Non potrebbe invece voler dire che dobbiamo semplicemente aiutarla a correggersi? Sarebbe anche rassicurante, poiché ne conseguirebbe che non tutto il male che ci viene messo di fronte esiste in noi.

Però, non è così, o per meglio dire, non sempre. Infatti, se l’unico scopo di scorgere le mancanze altrui fosse quello di aiutare gli altri a migliorarsi, non le considereremmo come qualcosa di “male” ma le vedremmo solo in funzione della necessità di aiutare l’altro, e non avremmo modo di migliorare noi stessi.

Lo Specchio e La Finestra

Immaginiamo di vedere qualcuno andare oltre un cartello in cui è scritto in caratteri giganteschi: ATTENZIONE PERICOLO. NON SUPERARE QUESTO LIMITE. Sotto gli occhi inorriditi dei passanti, costui si ritrova in pericolo. In questo momento critico, quando si può ancora fare qualcosa per salvarlo, dovremmo dilungarci a riflettere sulla scarsa intelligenza di quest’uomo - Non ha visto il cartello? Vuole fare l’eroe? – o passare immediatamente all’azione e tentare di salvarlo?

Queste diverse reazioni ed attitudini mostrano chiaramente se quello che vediamo negli altri è o non è un riflesso di ciò che siamo noi.

Se ci fermiamo a giudicare, allora è noi che dobbiamo giudicare. Se consideriamo il prossimo come l’imputato di un processo, l’imputato siamo noi e l’altra persona non è altro che uno specchio che ci rimanda indietro l’immagine oggettiva di quello che siamo. E merita la nostra riconoscenza per averci dato modo di scoprire una parte di noi stessi.

Se invece vediamo il prossimo come un ferito che ha bisogno di essere soccorso, qualcuno che possiamo e dobbiamo aiutare, stiamo guardando da una finestra e non più in uno specchio.

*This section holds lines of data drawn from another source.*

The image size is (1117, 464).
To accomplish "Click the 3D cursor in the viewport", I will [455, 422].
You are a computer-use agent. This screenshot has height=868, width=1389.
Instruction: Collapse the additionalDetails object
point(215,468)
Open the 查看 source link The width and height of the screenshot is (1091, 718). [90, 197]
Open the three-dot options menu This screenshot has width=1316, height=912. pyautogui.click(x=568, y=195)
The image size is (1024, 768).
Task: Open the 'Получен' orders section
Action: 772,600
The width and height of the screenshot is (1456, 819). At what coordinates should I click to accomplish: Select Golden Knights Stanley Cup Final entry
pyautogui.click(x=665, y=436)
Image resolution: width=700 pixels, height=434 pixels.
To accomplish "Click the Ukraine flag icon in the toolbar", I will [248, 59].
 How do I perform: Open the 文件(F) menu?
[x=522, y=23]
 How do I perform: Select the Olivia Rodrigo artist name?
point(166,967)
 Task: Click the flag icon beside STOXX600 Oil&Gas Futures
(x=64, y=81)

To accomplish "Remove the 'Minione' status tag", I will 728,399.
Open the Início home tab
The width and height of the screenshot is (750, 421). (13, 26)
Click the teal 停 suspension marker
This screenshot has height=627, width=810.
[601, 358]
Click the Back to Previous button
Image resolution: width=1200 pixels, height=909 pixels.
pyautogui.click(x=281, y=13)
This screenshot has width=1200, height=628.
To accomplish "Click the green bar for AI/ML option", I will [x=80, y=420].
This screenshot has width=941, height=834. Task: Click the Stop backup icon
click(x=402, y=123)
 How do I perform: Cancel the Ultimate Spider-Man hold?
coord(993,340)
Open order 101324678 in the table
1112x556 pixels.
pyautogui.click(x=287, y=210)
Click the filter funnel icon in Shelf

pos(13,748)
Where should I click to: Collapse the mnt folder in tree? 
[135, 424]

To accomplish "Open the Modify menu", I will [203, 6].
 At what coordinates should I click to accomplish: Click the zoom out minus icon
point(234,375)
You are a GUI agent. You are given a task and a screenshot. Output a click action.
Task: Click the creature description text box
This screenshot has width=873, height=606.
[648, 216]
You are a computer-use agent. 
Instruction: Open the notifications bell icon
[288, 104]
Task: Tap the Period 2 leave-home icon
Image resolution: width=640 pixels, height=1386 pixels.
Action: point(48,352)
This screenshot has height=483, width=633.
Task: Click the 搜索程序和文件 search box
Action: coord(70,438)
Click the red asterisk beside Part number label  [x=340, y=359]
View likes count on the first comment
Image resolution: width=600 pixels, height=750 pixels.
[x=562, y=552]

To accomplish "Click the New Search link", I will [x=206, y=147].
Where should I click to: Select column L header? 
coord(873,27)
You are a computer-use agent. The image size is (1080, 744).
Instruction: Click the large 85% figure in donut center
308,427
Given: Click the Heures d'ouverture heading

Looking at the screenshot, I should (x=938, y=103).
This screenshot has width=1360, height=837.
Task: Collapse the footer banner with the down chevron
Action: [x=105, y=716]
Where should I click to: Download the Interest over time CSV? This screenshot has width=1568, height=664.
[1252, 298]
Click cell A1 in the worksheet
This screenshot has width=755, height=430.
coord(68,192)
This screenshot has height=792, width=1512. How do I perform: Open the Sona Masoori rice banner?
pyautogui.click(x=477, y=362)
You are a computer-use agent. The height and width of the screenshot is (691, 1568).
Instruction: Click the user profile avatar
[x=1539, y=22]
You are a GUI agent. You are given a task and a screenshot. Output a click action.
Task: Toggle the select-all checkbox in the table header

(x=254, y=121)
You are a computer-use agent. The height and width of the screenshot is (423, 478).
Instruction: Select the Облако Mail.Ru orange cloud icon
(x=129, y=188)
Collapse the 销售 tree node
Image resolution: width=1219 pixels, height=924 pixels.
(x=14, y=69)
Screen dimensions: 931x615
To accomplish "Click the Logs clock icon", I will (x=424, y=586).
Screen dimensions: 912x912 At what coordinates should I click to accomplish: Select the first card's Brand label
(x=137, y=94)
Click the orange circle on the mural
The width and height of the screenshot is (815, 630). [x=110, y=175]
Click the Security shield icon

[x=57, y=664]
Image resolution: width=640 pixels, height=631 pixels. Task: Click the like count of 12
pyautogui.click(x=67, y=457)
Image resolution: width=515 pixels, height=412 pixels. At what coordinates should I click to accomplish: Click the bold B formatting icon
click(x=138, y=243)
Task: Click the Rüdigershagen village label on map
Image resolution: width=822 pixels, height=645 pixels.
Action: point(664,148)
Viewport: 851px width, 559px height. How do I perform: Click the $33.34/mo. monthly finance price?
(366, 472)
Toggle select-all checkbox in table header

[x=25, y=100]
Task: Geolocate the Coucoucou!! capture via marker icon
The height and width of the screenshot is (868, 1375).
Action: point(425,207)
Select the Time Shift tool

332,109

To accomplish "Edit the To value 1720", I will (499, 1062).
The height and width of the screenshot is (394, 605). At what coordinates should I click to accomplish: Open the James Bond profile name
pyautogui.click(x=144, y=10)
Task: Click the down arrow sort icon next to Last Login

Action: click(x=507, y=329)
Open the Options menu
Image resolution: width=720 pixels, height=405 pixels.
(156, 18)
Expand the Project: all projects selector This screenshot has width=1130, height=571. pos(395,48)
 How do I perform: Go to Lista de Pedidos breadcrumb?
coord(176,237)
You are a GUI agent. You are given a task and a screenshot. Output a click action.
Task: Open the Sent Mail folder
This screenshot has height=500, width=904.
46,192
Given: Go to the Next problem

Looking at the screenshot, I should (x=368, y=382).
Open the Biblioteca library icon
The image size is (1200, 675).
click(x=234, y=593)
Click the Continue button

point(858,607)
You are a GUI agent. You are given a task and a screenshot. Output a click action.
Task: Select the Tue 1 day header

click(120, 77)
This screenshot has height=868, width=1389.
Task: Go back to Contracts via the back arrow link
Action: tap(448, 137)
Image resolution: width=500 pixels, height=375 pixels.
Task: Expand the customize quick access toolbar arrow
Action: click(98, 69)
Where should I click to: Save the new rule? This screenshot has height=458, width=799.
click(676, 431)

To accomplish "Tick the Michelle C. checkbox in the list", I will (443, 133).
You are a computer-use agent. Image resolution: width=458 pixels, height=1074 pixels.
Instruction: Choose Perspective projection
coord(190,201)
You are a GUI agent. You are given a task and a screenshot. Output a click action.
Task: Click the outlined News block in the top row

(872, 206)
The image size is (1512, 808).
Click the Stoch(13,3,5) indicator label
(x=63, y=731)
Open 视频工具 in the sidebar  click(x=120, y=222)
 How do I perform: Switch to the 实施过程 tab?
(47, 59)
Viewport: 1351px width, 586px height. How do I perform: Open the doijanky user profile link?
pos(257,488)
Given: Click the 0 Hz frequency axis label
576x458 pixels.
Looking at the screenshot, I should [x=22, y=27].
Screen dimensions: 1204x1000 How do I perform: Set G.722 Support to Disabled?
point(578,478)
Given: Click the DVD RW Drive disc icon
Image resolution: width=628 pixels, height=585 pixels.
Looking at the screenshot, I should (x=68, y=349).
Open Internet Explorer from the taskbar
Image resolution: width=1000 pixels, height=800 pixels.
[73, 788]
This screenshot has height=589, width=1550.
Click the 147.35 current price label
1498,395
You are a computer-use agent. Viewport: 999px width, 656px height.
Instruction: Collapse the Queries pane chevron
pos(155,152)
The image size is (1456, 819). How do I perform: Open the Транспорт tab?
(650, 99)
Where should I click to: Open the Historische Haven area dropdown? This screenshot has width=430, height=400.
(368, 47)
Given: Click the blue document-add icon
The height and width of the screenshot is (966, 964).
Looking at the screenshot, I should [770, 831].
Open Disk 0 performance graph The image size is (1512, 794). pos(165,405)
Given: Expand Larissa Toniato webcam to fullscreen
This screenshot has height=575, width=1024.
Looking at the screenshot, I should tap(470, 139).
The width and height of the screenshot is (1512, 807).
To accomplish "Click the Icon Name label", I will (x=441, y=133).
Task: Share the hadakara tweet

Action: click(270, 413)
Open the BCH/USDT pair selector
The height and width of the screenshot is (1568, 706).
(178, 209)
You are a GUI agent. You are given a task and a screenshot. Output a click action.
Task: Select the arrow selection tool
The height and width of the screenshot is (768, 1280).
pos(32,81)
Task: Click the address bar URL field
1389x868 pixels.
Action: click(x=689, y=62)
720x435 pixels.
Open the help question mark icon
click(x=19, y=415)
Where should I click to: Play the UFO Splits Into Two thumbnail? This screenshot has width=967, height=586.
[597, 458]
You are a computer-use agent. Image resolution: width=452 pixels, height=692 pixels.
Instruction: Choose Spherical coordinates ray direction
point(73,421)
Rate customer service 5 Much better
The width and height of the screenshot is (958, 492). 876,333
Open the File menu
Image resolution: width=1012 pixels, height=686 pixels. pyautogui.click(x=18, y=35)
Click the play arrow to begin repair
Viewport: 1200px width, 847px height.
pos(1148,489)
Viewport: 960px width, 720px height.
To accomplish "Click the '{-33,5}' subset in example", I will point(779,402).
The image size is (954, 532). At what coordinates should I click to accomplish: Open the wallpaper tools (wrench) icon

E Noach, l’uomo della terra, si degradò e piantò una vigna. E bevve il vino e si ubriacò, e si denudò nella sua tenda”: non vi è dubbio che Noach commise un errore, esattamente come non vi è dubbio che aveva bisogno di aiuto. “E Cham, padre di Chena’an, vide la nudità di suo padre e lo disse ai suoi fratelli”: Cham scelse di giudicare e mercanteggiare; non scelse di agire. “E Shem e Yàfet presero la veste, la misero sulle spalle di entrambi e camminarono all’indietro, e coprirono la nudità del loro padre”: Shem e Yàfet scelsero di agire. “E i loro volti erano girati all’indietro e non videro la nudità del loro padre”: essi non giudicarono, non si attardarono a pensare sul fatto che il loro padre fosse completamente svestito. Stavano osservando Noach da una finestra.